Psychological consequences of hazing

While a few hazing rituals may appear mildly risky, many rituals cross the line. It is believed that humans are psychologically wired to form social groups in response to a threat, and this is what makes hazing effective in creating group identity. Despite the fact that hazing is potentially fatal and emotionally damaging, it is also believed that new students should have the same hazing experience as their predecessors. The hazing culture is therefore reproduced and enforced.

The psychological consequences of hazing can be rife. The concept of hazing is built upon psychological manipulation, degradation, and humiliation. Negative consequences that might have lasting effects include sleep problems, difficulty forming relationships, difficulty trusting others, decreased self-esteem, depressive tendencies, anxiety, self-harming tendencies, as well as academic underperformance. Unfortunately, hazing can also consist of social isolation, forced exercise, excessive drinking, and activities with a sexual innuendo. This results in embarrassing, abusive, exploitative, and dangerous activities. 

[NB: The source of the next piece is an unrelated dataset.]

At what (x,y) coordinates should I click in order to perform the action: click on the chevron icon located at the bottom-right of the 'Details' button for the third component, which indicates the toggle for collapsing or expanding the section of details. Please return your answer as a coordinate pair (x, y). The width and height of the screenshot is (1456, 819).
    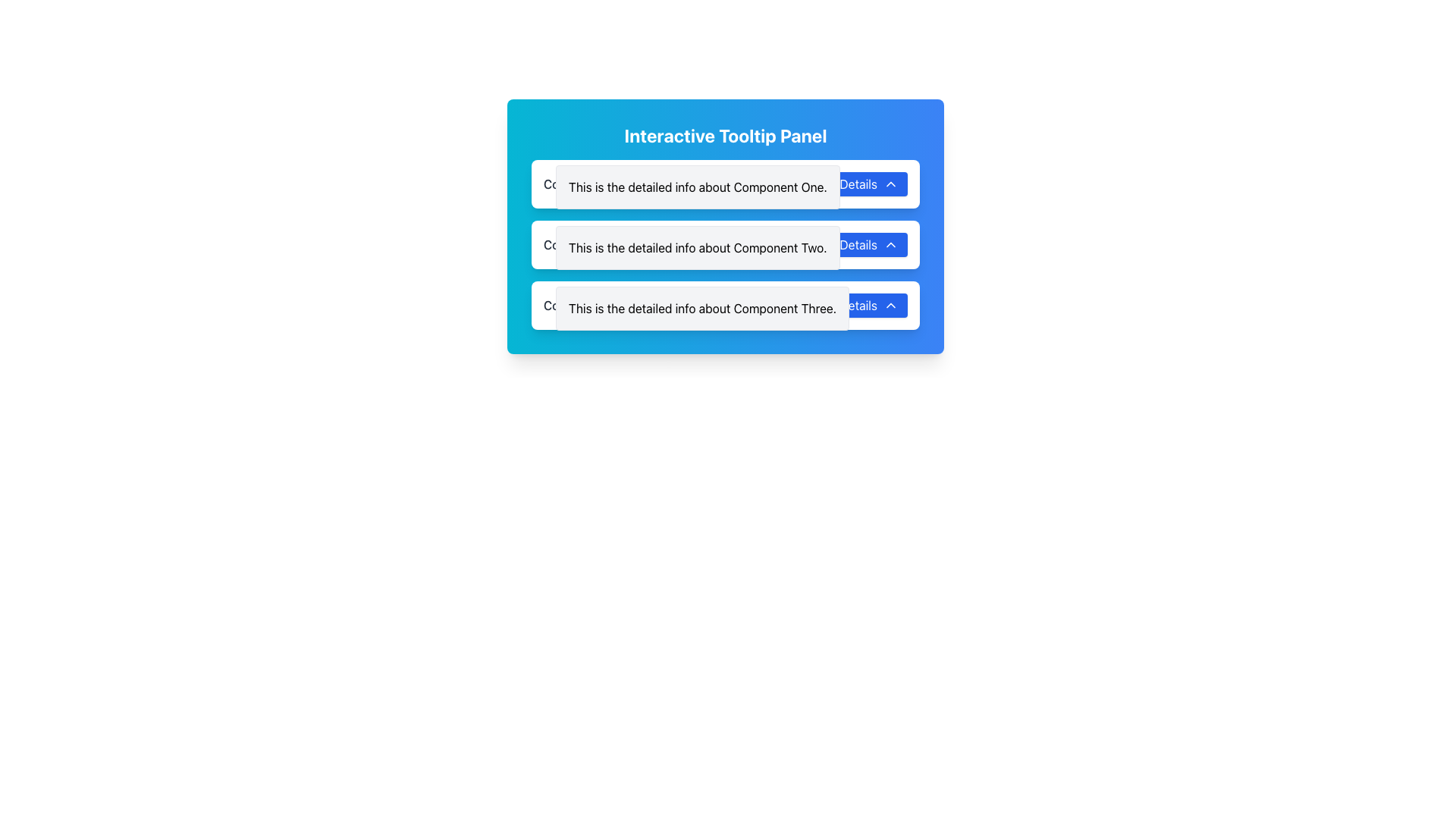
    Looking at the image, I should click on (891, 305).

A student who has experienced hazing might feel a loss of control and empowerment, feeling more like a victim than before the hazing. This may appear directly after the hazing or later. Students who might have experienced traumatic events prior to hazing are more at risk for negative psychological reactions to hazing. This also applies to students witnessing hazing. They may experience feelings of guilt and shame for not having intervened to assist the hazing victim. And ironically, those who initiate hazing are not horrible, malicious human beings. They may believe the actions are expected of them and that they are carrying on a tradition for their residence. Those who haze others may also experience some of the same psychological consequences. We need to also remember that these psychological consequences would be significantly exacerbated should a student pass away due to a hazing-related activity. 

Will you still send him?

The focus thus far has been on the student, but what about the student’s parents, caregivers, and support system? Within the South African education system, not all South Africans have access to higher education. As a student finishing Grade 12, your dream is to enter tertiary education and to become the one breaking the cycle of poverty. Despite claiming that a university is a welcoming community assisting students to optimise their potential, hazardous hazing activities – such as the current discourse on Wilgenhof’s ‘house of horrors’ – have far-reaching negative physical and psychological consequences for both parents and students. 

Joining any group or team should not mean sacrificing your psychological health and well-being. It should be optimising your sense of self and enriching you systemically. If your son has been accepted at Wilgenhof Men’s Residence for 2024, will you still send him?